A data warehouse is a subject-oriented, integrated, time-variant and non-volatile collection of data in support of management’s decision-making process.
But what do these terms actually mean?
- Subject-Oriented: A Data warehouse is built and used to analyse any subject/ department of an Enterprise. For example, Sales, Finance, Marketing, Supply Chain, and so on.
- Integrated: A Data warehouse integrates data from multiple data sources into a single repository. As per the image below, data is first loaded into a Staging layer and then merged and transformed in subsequent layers, in preparation for reporting and other intelligence activities.
- Time-Variant: Historical data is kept in a data warehouse. Data can be retrieved as it was at a point in time in the past. This contrasts with a transactional system (such as Microsoft Dynamics, SAP, Xero, MYOB), where only the current record of data is stored. For example, a transactional system may hold the current address of a customer, whereas a data warehouse will hold the current address and all historical addresses associated with a customer.
- Non-volatile: Once data is in the data warehouse, it will not change. So, historical data in a data warehouse should never be altered, enabling analysis and comparisons over different time periods and other dimensions.
Here is a breakdown of the above visual
- Source: This refers to source data that will be loaded into the data warehouse. Modern data warehousing tools can ingest a variety of different data sources, from more traditional, well-structured sources like SAP or Oracle, to less traditional, decentralised cloud applications, all the way through to more unstructured web and social media data. To use a Farm to Table analogy, the source layer is akin to farms where food is grown and produced.
- Staging: The Staging layer is where different sources are loaded into a common location, in advance of preparation for reporting and analysis.
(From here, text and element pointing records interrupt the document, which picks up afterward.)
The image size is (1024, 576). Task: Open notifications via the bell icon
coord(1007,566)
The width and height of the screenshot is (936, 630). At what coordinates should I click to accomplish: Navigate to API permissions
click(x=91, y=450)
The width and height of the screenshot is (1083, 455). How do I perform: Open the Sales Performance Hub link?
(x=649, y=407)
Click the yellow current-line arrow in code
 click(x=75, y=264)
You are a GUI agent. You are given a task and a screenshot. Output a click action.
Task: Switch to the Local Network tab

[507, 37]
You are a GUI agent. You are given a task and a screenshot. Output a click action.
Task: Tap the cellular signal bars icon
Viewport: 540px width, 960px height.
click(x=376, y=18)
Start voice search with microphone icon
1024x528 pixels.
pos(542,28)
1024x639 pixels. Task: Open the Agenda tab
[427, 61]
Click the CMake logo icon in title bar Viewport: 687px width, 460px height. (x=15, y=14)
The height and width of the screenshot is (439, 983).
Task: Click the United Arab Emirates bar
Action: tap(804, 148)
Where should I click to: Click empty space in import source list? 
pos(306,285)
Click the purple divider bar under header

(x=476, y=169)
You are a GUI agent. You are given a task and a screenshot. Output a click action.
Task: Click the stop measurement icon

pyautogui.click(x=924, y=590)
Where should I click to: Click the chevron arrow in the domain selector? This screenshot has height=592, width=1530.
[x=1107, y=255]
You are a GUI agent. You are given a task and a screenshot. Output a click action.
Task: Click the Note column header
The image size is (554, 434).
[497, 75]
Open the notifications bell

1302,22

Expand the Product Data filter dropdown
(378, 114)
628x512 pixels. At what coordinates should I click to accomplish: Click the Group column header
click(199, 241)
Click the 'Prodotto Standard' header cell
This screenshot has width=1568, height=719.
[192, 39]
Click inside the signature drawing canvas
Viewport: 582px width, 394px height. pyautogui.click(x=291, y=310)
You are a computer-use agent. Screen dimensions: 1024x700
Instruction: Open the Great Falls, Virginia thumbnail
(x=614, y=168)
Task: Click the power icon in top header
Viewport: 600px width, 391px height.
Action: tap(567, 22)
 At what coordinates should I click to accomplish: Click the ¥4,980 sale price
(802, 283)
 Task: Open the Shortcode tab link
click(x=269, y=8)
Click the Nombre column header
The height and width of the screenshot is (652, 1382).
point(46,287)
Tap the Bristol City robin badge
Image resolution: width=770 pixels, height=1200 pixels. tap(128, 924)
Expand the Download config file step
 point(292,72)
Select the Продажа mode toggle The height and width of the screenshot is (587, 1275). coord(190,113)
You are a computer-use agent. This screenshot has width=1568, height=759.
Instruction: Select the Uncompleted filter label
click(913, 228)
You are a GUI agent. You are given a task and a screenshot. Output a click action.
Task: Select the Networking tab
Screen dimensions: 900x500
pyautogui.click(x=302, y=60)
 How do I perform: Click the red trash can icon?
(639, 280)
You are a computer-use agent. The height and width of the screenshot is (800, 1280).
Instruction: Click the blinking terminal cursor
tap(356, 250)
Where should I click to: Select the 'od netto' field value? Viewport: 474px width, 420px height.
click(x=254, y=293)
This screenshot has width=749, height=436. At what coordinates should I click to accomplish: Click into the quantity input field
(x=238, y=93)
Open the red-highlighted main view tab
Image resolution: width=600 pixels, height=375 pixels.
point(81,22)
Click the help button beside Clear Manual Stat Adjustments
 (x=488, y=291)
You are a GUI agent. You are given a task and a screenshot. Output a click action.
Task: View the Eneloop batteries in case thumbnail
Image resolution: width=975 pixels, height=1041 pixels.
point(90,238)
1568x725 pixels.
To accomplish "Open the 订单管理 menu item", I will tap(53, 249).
Think of this as being like the stockroom in a kitchen; there is meat, vegetables, dairy, and many other raw materials, waiting to be transformed into ingredients for a delicious meal.
- Data Warehouse/Data Marts: Data Marts typically correspond to specific business areas. So, you may have a Finance data mart which could contain data from different financial systems, a Sales data mart which could contain data from Sales and CRM systems, and so on. Data in the Data Marts is sometimes referred to as “Hot” data and needs to be accessible constantly, so is refreshed frequently. “Colder” data which needs to be accessed less frequently, is usually stored further back in the Data Warehouse and is not refreshed as frequently. It is useful to think of the Data Marts as the preparation area in a kitchen, where ingredients are sliced, seasoned, and cooked in preparation for serving.
- Analysis and Presentation: This is the moment we have all been waiting for: the presentation of our meal. The final layers in a Data Warehouse are the analysis and presentation layers. In the image above, data cubes are developed to allow for deep analysis of the data in specific data marts. This is usually done via Excel or Power BI and enables users to combine complex data queries quickly and easily to support decision-making. The presentation layer traditionally referred to fixed reports, presenting a specific set of queries. However, with the advent of self-service BI tools such as Power BI, the presentation layer is becoming more powerful and more interactive, allowing for deeper analysis and exploration.